L'Ile aux Hirondelles
Cette petite île, en amont de l'Ile du Milieu, abrite ce que l'on appelle avec pudeur et poésie le monde flottant. Royaume de l'ostentation et de l'illusion, des plaisirs interdits et des passions impossibles, il offre aux rokugani un havre d'insouciance où déposer, l'espace de quelques heures, le fardeau du quotidien.

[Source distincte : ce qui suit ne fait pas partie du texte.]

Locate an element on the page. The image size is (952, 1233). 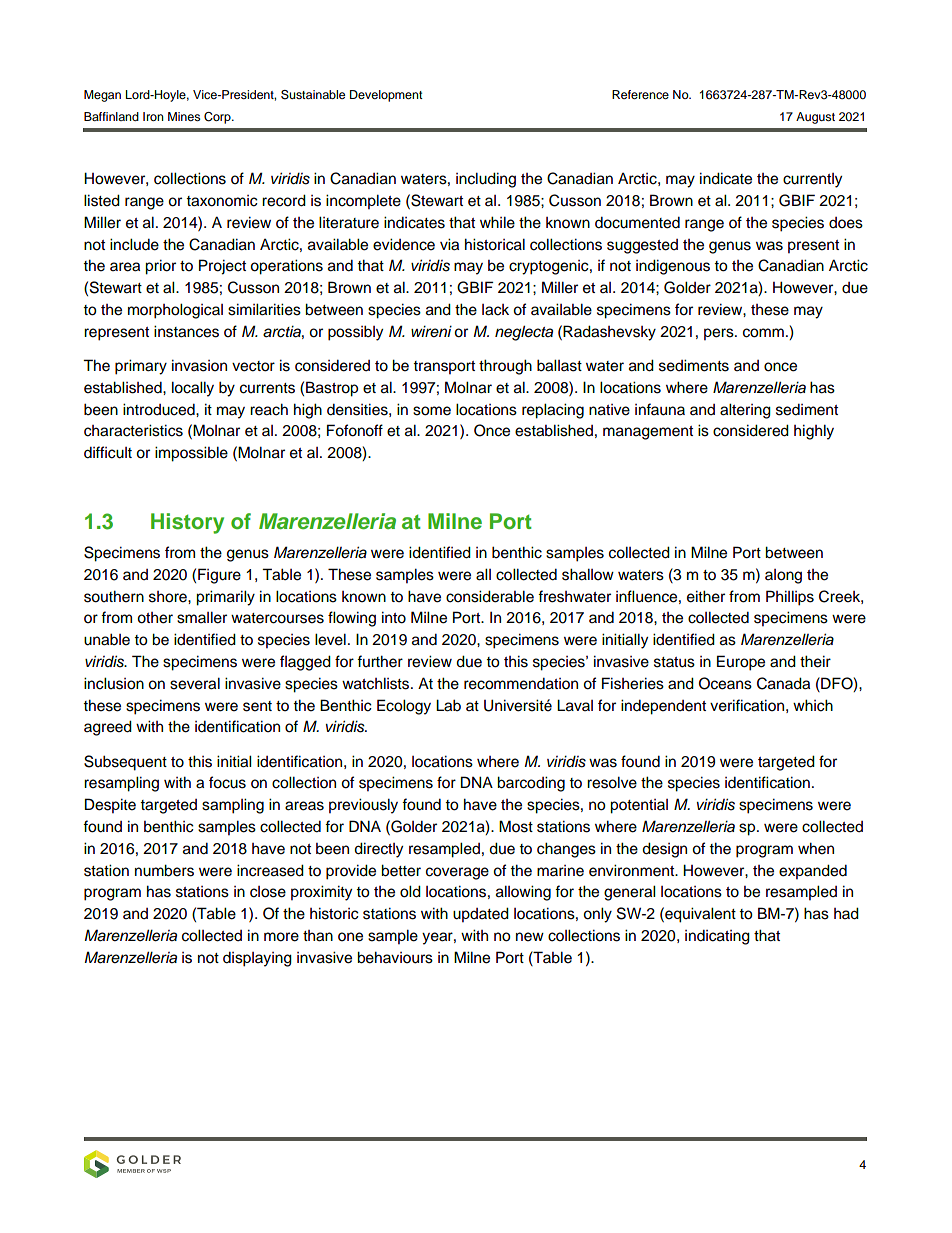
displaying is located at coordinates (257, 959).
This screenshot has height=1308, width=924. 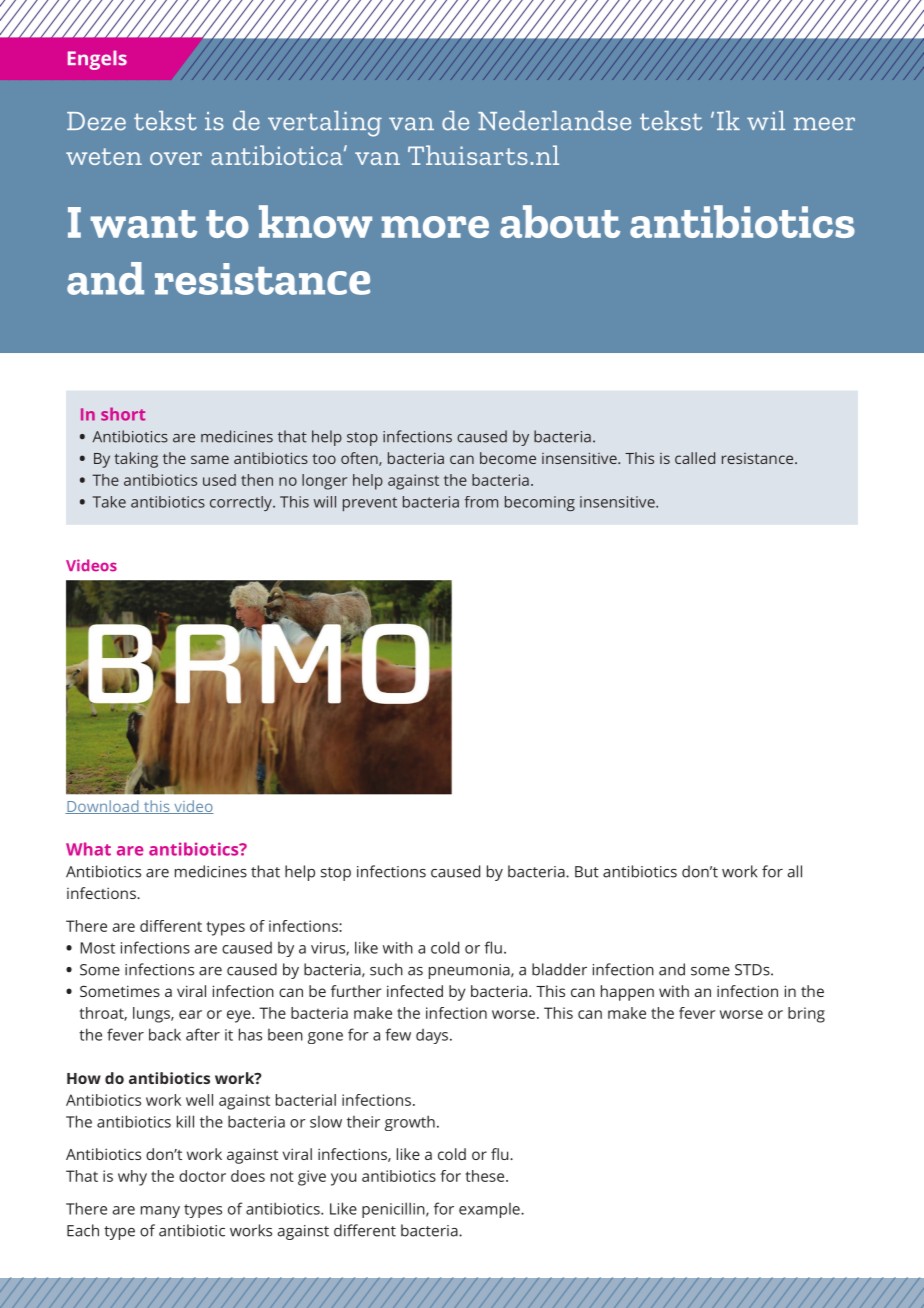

Située en terrain neutre, l'Ile aux Hirondelles finance sa propre milice de six gardes, dirigés par un ronin du nom de Yesada. Peu désireux de faire parler d'eux, ils veillent avec discrétion sur les différents établissement, et sont aussi efficaces pour prévenir les ennuis que pour étouffer les affaires compromettantes. Car ce que les habitants redoutent plus encore que le désordre, c'est la mauvaise publicité.
Nul pont ne mène à l'Ile aux Hirondelles. Pour s'y rendre, il faut faire appel aux services des passeurs qui contrôlent ainsi les allées et venues. Deux hommes officient en alternance : Kazuo, le passeur de jour, et Taiji le passeur de nuit. Situé à l'extrémité nord de l'île, le débarcadère permet de se rendre, au gré des besoins, vers les deux rives de la cité. Il s'ouvre sur un petit jardin abritant un autel dédié à Sadahako, fortune des geishas et des artistes.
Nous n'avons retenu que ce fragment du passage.